The book "Phrasal Verbs The English Verb-Particle Construction and Its History" (By Stefan Thim, 2012) traces the evolution of the English verb-particle construction (‘phrasal verb’) from Indo-European and Germanic up to the present. This book is very comprehensive regarding the history of phrasal verbs and I'm citing a relevant excerpt below that can serve as a summary:

Although from the very beginning the use of the term phrasal verb implies that the construction is distinctively English, there are comparable verbal constructions in other languages, as already noted by Smith (1925). The most obvious parallels can be found in other Germanic languages. Cf. e.g. present-day German aufgeben 'give up', which, like its English translation, consists of a particle (auf, cognate to up) and a verb (geben, cognate to give):

(1) Present-day German
Alexander gab das Cellospielen auf
Alexander gave the cello:playing up
`Alexander gave up playing the cello.'

But neither syntactically nor semantically are there always one-to-one correspondences.
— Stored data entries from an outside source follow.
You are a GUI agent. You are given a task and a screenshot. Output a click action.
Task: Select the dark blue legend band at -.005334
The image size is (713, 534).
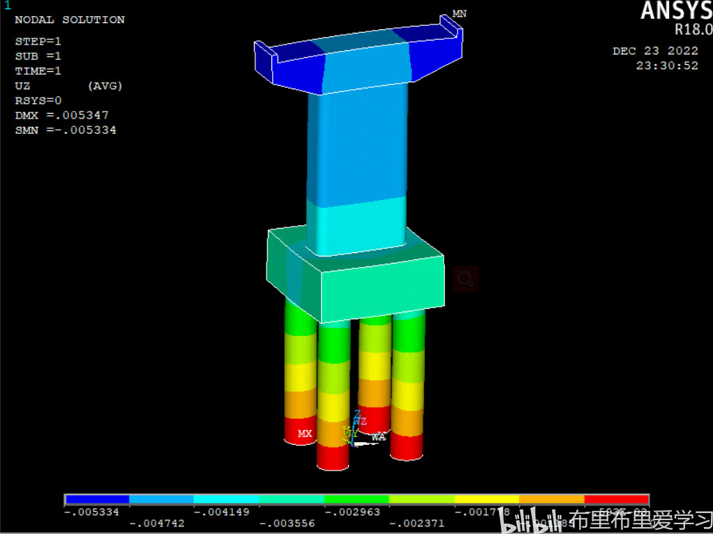point(97,499)
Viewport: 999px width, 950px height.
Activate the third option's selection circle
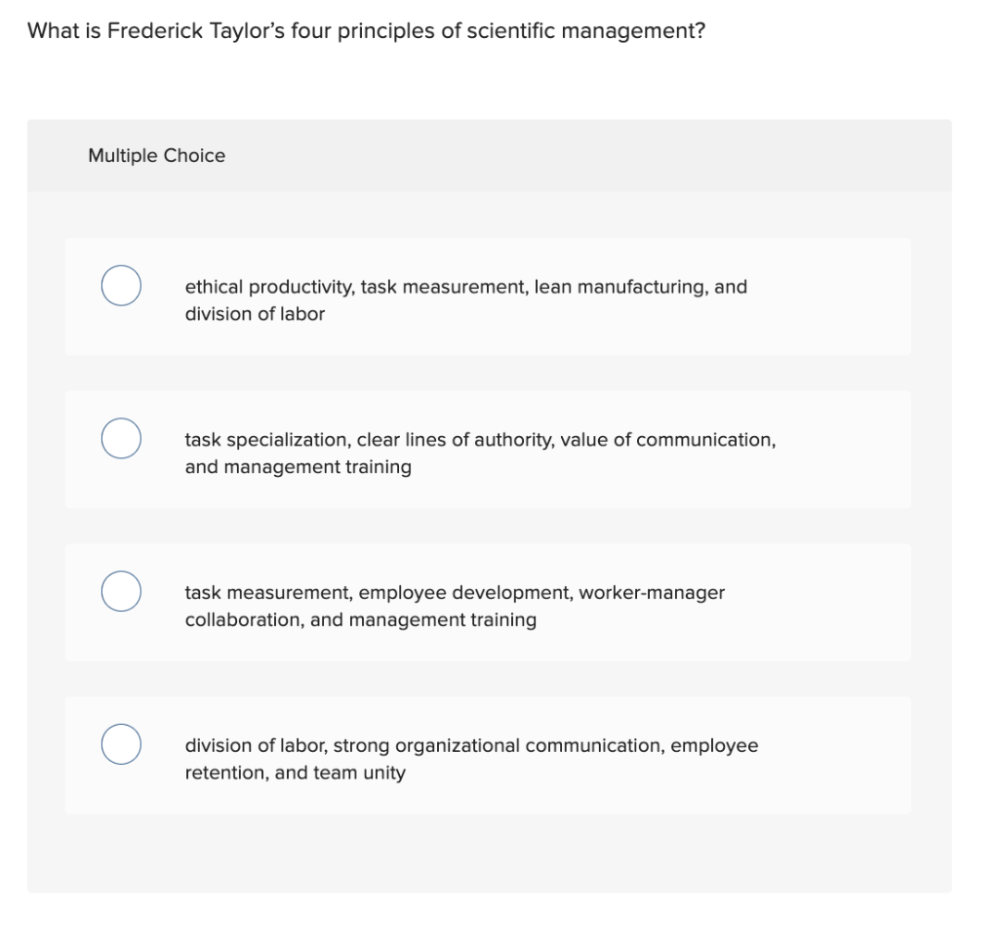(121, 590)
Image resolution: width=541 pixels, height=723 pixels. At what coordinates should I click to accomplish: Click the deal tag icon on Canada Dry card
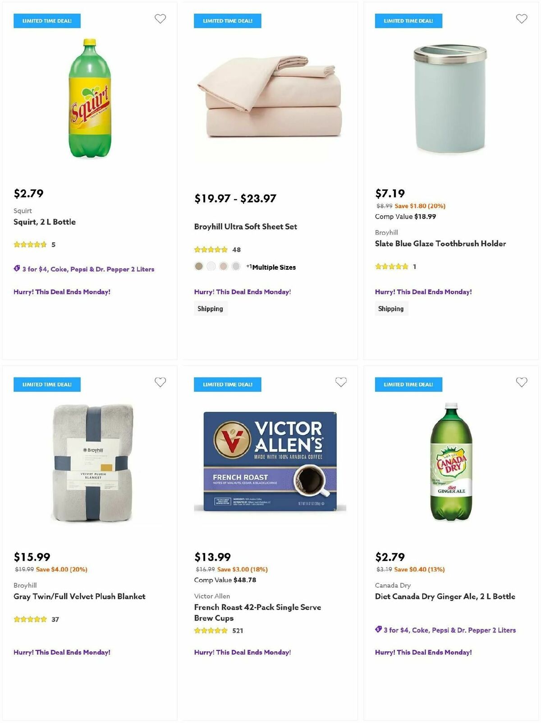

Cf. e.g. the German verb aufmachen 'open' (particle auf and verb machen, cognate to make) in the following example:

(2) Present-day German
Wenzel sagt dass Eva die Tür aufmachen wird
Wenzel says COMP Eva the door up:make:INF Aux:3sG
`Wenzel says that Eva will open the door.'

In the modern Germanic languages the distribution of pre- and postposition of the particle is entirely rule-governed. In those Germanic languages where the particle may either follow the verb as in the first example or precede the verb as in the second example it has long been customary to call such particle verbs separable prefix verbs, a term which obviously cannot be applied to present-day English, where the particle is always separated and behind the verb. In studies with a comparative focus the more neutral term particle verb (or verb-particle construction) is now well-established. Consequently, in this study this term will be used from a comparative and contrastive point of view, while the term phrasal verb will be reserved for the Modern English verb-particle construction and its peculiarities, especially where the discussion is restricted to English.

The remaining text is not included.